Powell also appears to be asserting that counsel's ineffective assistance rendered his guilty plea not knowing, but the Court construes that claim “as in aid of [his] IAC claim” and resolved by the Court's discussion of that claim. United States v. Kim, No. 21-cr-0219 (RC), 2023 WL 3377381, at *5 (D.D.C. May 11, 2023); see Moore v. United States, 881 F.Supp.2d 125, 131 (D.D.C. 2012) (defendant claiming that counsel's deficient performance rendered his plea not knowing and voluntary). And to the extent the Court considers Powell's unknowing plea claim as a standalone ground for relief, it is barred by the appeal waiver in his plea agreement, Plea Agmt. at 7, and procedurally barred for Powell's failure to raise this claim on direct appeal. See Kim, 2023 WL 3377381, at *6.

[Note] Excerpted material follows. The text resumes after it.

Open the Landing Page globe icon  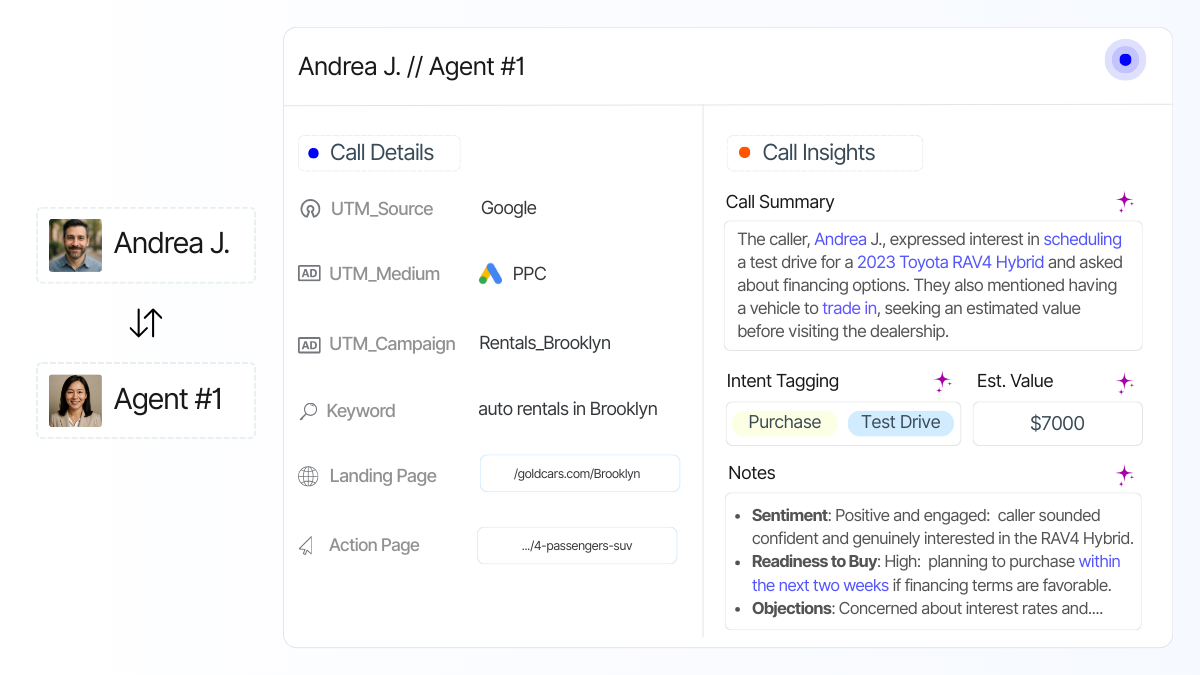309,476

Nevertheless, as another court in this district recently recognized, a case from the Southern District of Mississippi cannot displace this Circuit's holding in Medina v. Whitaker, 913 F.3d 152 (D.C. Cir. 2019), that § 922(g)(1) is facially constitutional. See United States v. Hinton, No. 20-cr-122 (JDB), 2024 WL 3617480, at *2 (D.D.C. July 31, 2024). And “Bruen does not affect the continuing validity of Medina or the constitutionality of the felon-inpossession law and ‘longstanding prohibitions on the possession of firearms by felons [remain] presumptively lawful.'” Hinton, 2024 WL 3617480, at *2.The Supreme Court's recent decision in United States v. Rahimi, 144 S.Ct. 1889, 1894 (2024), provides further support for Medina's holding that felons may be disarmed consistent with the Second Amendment's history and tradition. See United States v. Lewis, No. 24-cr-144 (LLA), 2024 WL 3581347, at *2 (D.D.C. July 29, 2024) (noting Rahimi's support for Medina's conclusion “that Section 922(g)(1) accords with the Second Amendment”).
To be sure, Medina's precise holding that “a felony conviction removes one from the scope of the Second Amendment” may have since been called into question by Rahimi, which “reject[ed] the Government's contention that Rahimi may be disarmed simply because he is not ‘responsible.'” 144 S.Ct. at 1903. But courts have since held that 922(g)(1) is facially constitutional under Bruen even while concluding that felons fall within the “people” protected by the Second Amendment. See United States v. Williams, 113 F.4th 637, 649, 657 (6th Cir. 2024); United States v. Diaz, 116 F.4th 458, 476, 472 (5th Cir. 2024). It therefore makes little difference for these purposes whether a felon's status comes into play when considering “the Second Amendment's initial applicability” or whether the challenged regulation is “consistent with the Nation's historical tradition.” See Diaz, 116 F.4th at 467.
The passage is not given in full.